[What is required]: Starting at the line that holds "Given: Click the settings gear at bottom left", quote every line through the end of the records, both boundary lines included. Omit the pictures.

[Provided entries]:

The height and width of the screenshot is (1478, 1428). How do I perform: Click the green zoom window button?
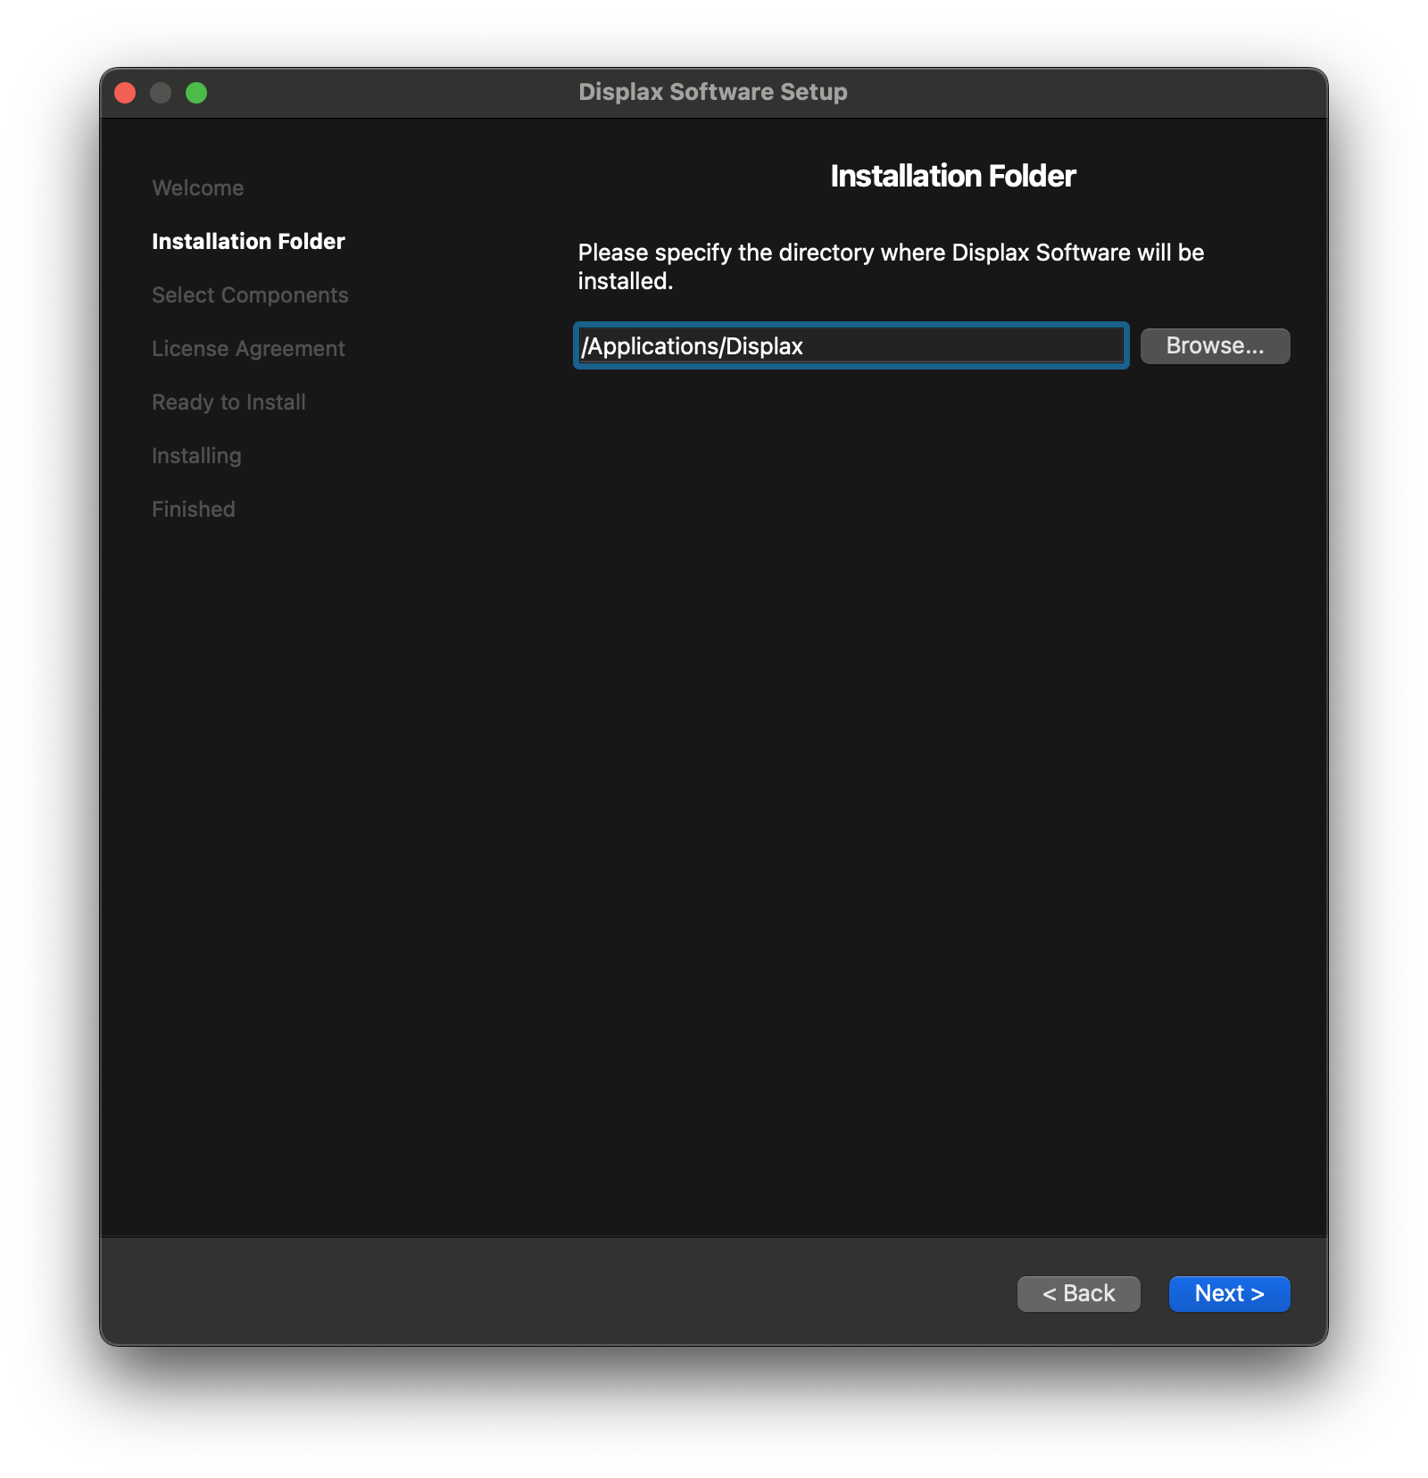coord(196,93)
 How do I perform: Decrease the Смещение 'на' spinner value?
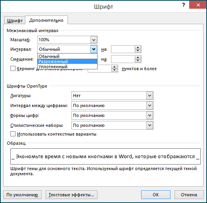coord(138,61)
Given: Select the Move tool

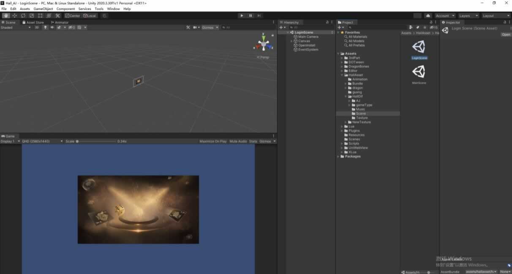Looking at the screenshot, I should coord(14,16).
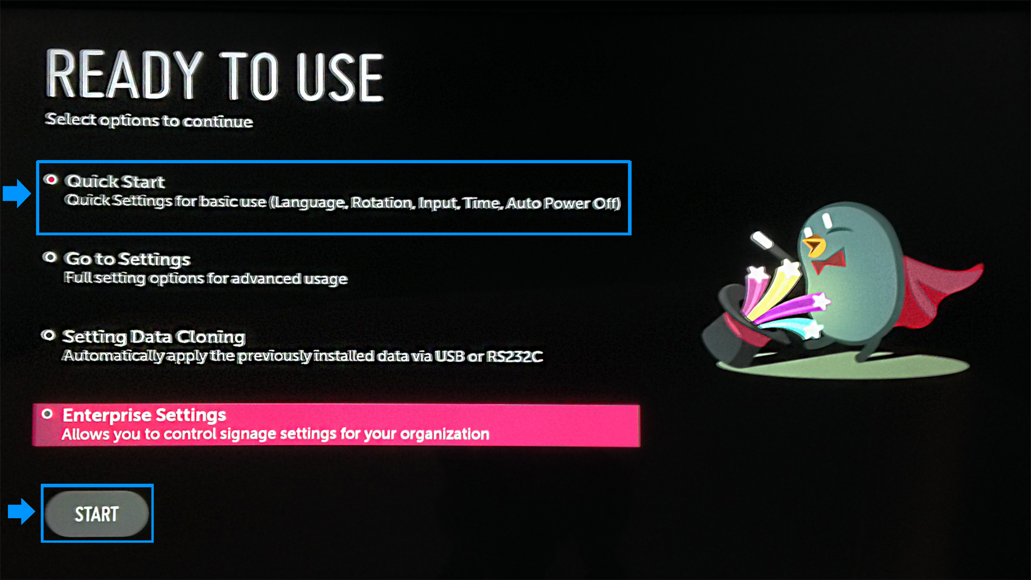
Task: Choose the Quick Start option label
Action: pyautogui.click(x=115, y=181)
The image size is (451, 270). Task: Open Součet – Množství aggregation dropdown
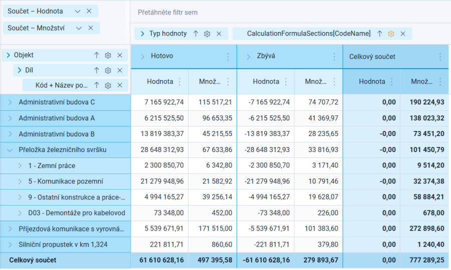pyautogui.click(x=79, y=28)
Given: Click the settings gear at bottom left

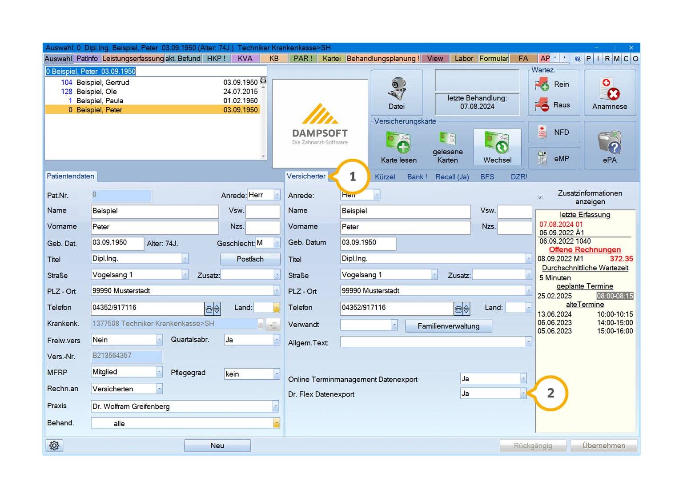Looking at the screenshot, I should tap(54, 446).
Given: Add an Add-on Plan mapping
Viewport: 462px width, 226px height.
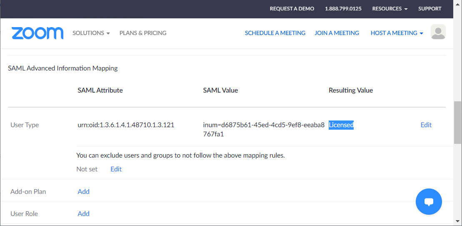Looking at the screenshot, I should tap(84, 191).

[Completed exercise]:
Given: Click the settings gear at bottom left

Looking at the screenshot, I should tap(54, 446).
Given: Add an Add-on Plan mapping
Viewport: 462px width, 226px height.
Looking at the screenshot, I should tap(84, 191).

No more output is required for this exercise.